また、キュー・テック独自の「FORS技術」も閃光のハサウェイのパッケージに活用。マスターの質感や演出意図を正確かつ忠実にパッケージへ反映させるために、使用する機材のマスタークロックの厳密化、各種信号ケーブルのグレードを最高のものにする、 ワーク用に選定した専用HDDは記録を1度のみにし、データ断片化の影響を排除、電源の安定化も最重視して作業したという。

閃光のハサウェイの4K UHDやBDにはDolby Atmos音声が収録されているが、サウンド面にもFORSは効果を発揮。特に台詞や方向感(位相)に効果があり、「演出家が意図した表現の忠実な再現ができているので、冒頭~地球降下までの会話劇、クライマックスにおける上下左右縦横無尽に動くMS戦の効果音などに 注目して頂けると実感しやすいかと思います」という。

映像配信が普及する時代のパッケージメディア

4K UHD版 閃光のハサウェイの発売を待ち望んでいたファンも多い一方、既報の通り、10月からNetflixやAmazon Prime Videoなどの各種動画配信サービスにて、見放題配信もスタートしており、そちらで一足先に楽しんだという人も多いだろう。

映像配信が身近になり、パッケージメディアを買わなくても手軽に楽しめる時代が到来したわけだが、そんな時代において4K UHDのようなパッケージを買う魅力について、最後に今塚氏と、菊川氏に聞いてみた。

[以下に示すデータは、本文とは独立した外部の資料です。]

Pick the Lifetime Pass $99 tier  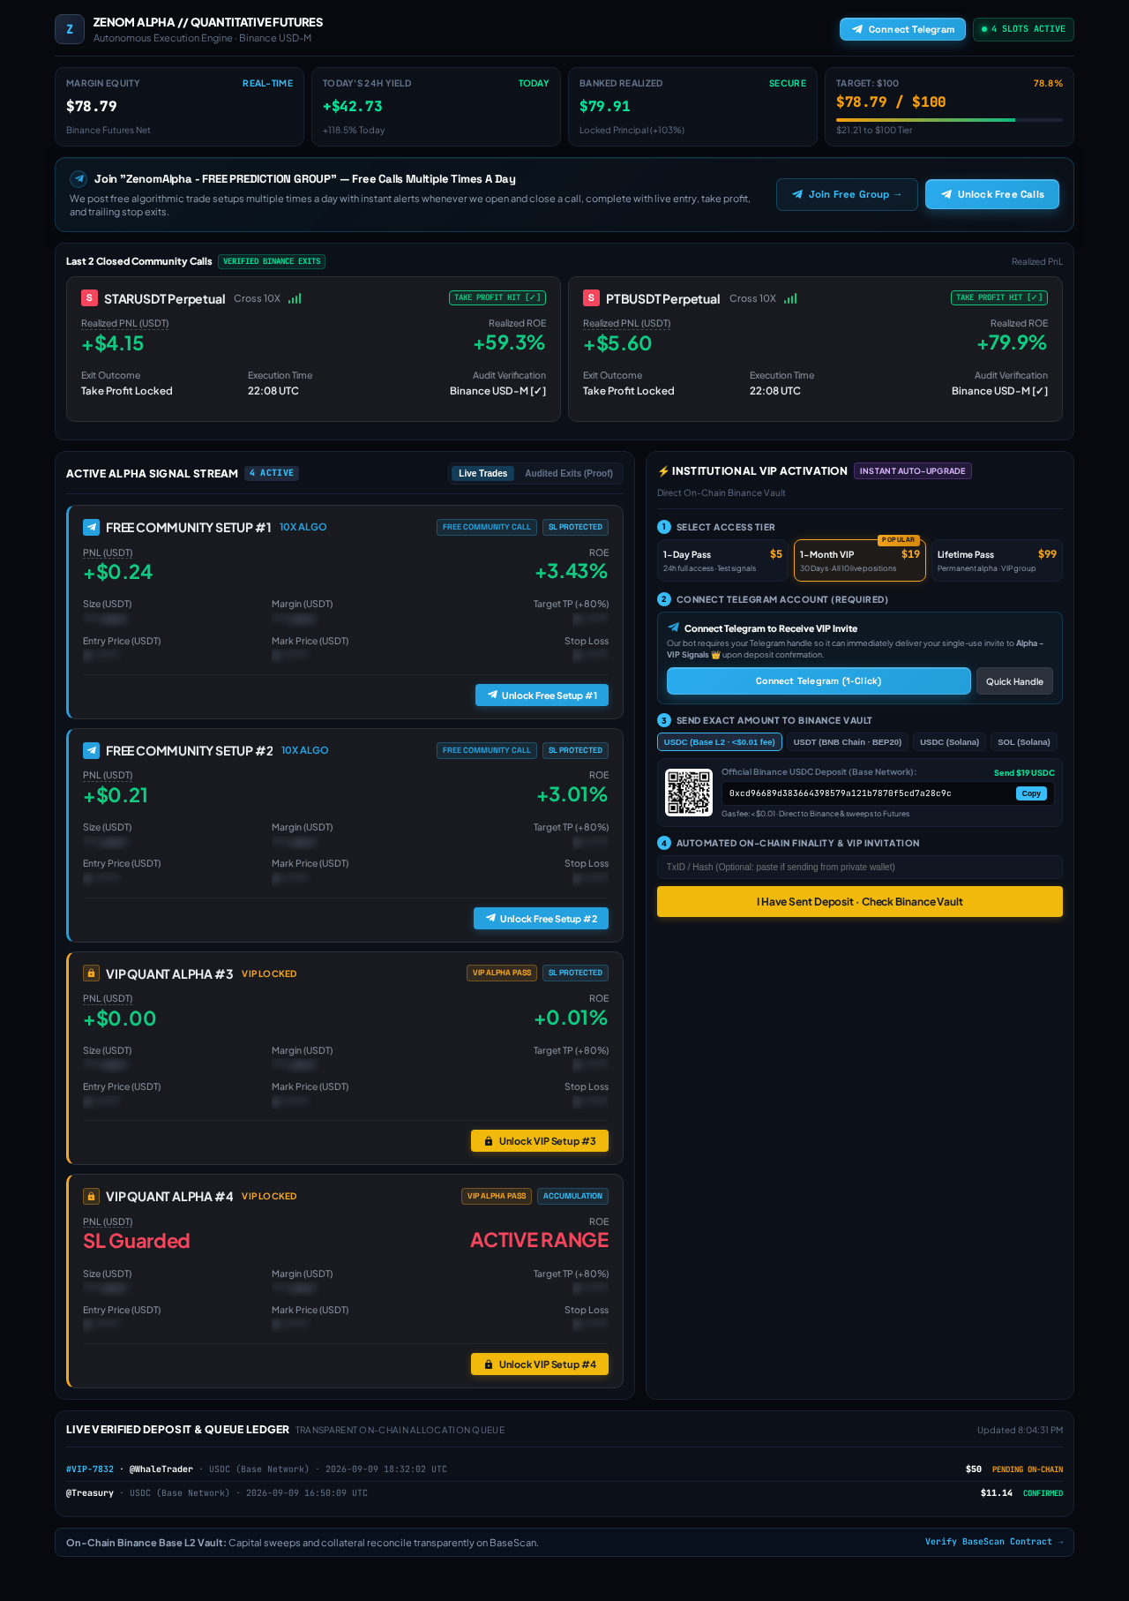997,560
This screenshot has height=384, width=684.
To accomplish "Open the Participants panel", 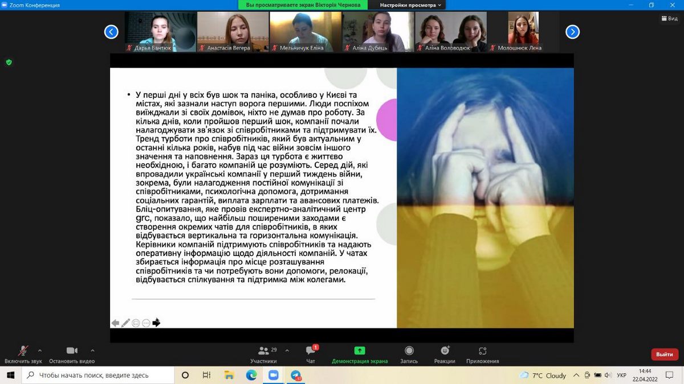I will click(263, 354).
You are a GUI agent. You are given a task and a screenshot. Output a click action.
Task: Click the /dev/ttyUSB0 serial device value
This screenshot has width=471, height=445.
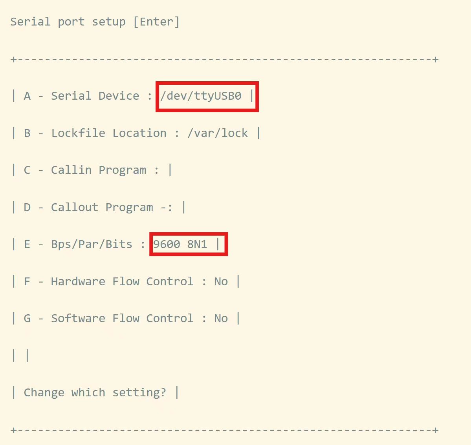[201, 96]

今塚氏は、「PVを作る時などに“iPhoneで見た時に一番良く見えるようにしてください”とか“PCで見た時に一番良いようにしてください”といった依頼を受ける事もあります」と語る。「本当にその作品を愛しているお客様は、きっとパッケージを買われると思いますが、“とりあえず見られればいい”という人は、iPhoneでいいかなと思ってしまうでしょう。けれど、この作品は手元に置いておきたい、自分のものにしたいと思った時に、アイテムとして4K UHDやBDがあるというのは、やはり大事なことだと思います。パッケージメディアであれば、環境が整って大画面で観た時にも、やっぱり綺麗で、迫力がありますからね」。

自身でも配信サービスを活用しているという菊川氏は、その中で“気がついたことがある”という。「最近は、昔の作品が配信される事も多いのですが、それらは許諾元から許諾を得て、配信されているものなので、どうしても許諾期間が切れて突然配信が終了してしまう事もあります。これから先、もっと配信が広がっていくと、“この作品、もう配信してないんだ”という“配信の終了”を体験する事がどんどん増えていくと思うんです。その時に、“本当に好きな作品を手元に持つ”という事、そして“いつでもその作品を振り返れる”という魅力が、逆に、再確認されていくのではないかと考えています」。

今塚氏は、「HDRという付加価値も、パッケージメディアの魅力」という。「HDRの放送も存在しますが、ニュースやバラエティがHDRになってもまぶしいだけですので(笑)、やはりHDRに向いているコンテンツとしては、映画でこそ魅力が発揮できると思っています。特に閃光のハサウェイのような作品は、HDR映像も大きな魅力ですので、ぜひ4K UHDで楽しんでいただきたいですね」。